-- START OF Source data --

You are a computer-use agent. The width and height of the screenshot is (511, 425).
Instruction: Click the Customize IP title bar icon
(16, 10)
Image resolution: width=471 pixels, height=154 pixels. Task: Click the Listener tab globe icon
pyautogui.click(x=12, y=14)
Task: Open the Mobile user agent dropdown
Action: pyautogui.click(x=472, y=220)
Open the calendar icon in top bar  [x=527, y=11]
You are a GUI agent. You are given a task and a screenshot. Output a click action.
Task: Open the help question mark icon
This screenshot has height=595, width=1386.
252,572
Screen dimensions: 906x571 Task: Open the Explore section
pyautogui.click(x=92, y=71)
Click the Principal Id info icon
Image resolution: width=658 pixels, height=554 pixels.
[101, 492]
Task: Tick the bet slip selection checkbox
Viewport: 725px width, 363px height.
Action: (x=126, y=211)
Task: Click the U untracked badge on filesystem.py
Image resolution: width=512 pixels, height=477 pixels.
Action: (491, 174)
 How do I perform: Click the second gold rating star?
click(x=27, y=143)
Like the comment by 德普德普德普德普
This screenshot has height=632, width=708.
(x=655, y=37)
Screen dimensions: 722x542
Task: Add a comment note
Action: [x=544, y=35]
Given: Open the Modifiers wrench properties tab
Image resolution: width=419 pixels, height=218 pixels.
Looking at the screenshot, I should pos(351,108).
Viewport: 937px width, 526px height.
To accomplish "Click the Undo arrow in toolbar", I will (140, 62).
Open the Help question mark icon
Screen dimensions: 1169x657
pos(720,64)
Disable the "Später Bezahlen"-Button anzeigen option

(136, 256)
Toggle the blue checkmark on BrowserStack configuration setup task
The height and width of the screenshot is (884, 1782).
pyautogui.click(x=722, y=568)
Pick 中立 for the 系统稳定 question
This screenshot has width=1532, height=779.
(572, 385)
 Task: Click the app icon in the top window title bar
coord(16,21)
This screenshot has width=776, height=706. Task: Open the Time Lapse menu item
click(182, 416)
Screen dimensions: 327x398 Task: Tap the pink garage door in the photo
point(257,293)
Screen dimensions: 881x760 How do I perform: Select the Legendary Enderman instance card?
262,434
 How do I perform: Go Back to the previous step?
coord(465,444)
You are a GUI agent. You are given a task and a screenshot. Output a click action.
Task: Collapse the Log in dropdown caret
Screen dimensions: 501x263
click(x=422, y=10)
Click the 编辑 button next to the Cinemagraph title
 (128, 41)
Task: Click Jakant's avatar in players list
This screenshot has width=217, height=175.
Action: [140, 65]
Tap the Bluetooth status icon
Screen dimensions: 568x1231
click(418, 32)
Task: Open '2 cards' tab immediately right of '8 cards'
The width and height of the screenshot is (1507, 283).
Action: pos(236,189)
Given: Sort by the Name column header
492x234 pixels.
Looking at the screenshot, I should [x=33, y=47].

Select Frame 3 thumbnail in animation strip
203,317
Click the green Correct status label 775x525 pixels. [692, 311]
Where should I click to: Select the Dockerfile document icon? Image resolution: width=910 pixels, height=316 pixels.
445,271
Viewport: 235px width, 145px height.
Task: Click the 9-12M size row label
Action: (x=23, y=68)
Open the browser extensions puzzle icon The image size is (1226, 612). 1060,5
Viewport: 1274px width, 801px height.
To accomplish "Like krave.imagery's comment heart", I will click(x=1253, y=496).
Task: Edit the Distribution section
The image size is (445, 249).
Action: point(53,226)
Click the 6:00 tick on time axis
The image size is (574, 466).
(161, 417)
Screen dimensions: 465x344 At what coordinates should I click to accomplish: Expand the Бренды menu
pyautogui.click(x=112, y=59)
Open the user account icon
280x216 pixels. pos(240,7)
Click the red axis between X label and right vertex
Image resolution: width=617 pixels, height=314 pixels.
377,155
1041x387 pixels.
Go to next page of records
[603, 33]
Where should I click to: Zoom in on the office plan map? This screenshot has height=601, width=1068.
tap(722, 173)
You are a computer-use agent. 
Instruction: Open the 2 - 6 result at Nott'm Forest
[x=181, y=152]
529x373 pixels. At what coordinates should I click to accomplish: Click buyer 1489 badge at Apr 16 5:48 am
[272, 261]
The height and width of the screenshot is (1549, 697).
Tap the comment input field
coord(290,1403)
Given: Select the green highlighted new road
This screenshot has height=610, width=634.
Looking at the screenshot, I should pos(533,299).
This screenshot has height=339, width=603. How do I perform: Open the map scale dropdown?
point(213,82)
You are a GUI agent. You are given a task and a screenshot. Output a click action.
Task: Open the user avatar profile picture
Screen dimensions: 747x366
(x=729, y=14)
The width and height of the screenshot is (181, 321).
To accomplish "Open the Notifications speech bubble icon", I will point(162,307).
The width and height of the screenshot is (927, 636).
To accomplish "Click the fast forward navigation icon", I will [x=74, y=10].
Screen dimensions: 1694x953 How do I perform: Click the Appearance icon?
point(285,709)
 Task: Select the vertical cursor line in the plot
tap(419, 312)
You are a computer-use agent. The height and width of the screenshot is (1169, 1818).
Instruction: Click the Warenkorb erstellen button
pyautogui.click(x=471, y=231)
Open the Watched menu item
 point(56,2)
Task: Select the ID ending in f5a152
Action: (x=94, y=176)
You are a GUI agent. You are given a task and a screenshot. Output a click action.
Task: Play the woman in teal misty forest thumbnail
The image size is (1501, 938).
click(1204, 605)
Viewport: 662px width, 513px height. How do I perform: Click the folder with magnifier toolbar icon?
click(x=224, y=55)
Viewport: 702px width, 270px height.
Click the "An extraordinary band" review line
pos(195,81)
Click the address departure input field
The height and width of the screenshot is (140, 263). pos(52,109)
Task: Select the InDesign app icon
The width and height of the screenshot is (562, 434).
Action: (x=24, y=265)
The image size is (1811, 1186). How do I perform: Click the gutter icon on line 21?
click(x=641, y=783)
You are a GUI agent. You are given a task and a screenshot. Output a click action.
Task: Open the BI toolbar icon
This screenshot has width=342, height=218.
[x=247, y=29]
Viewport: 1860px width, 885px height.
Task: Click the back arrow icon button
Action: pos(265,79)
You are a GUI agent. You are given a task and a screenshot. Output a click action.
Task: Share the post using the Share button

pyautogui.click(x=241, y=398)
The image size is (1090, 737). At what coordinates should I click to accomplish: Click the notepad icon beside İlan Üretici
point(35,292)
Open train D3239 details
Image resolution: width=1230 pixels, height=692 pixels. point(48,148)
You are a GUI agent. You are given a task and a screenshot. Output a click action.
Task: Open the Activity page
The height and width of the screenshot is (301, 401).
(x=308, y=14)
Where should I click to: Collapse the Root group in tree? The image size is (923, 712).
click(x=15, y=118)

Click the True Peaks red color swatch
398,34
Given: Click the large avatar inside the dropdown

-- END OF Source data --

Count the lines of the items above that contain the string "Collapse", matching case exactly, and give only that number.

_Answer_
2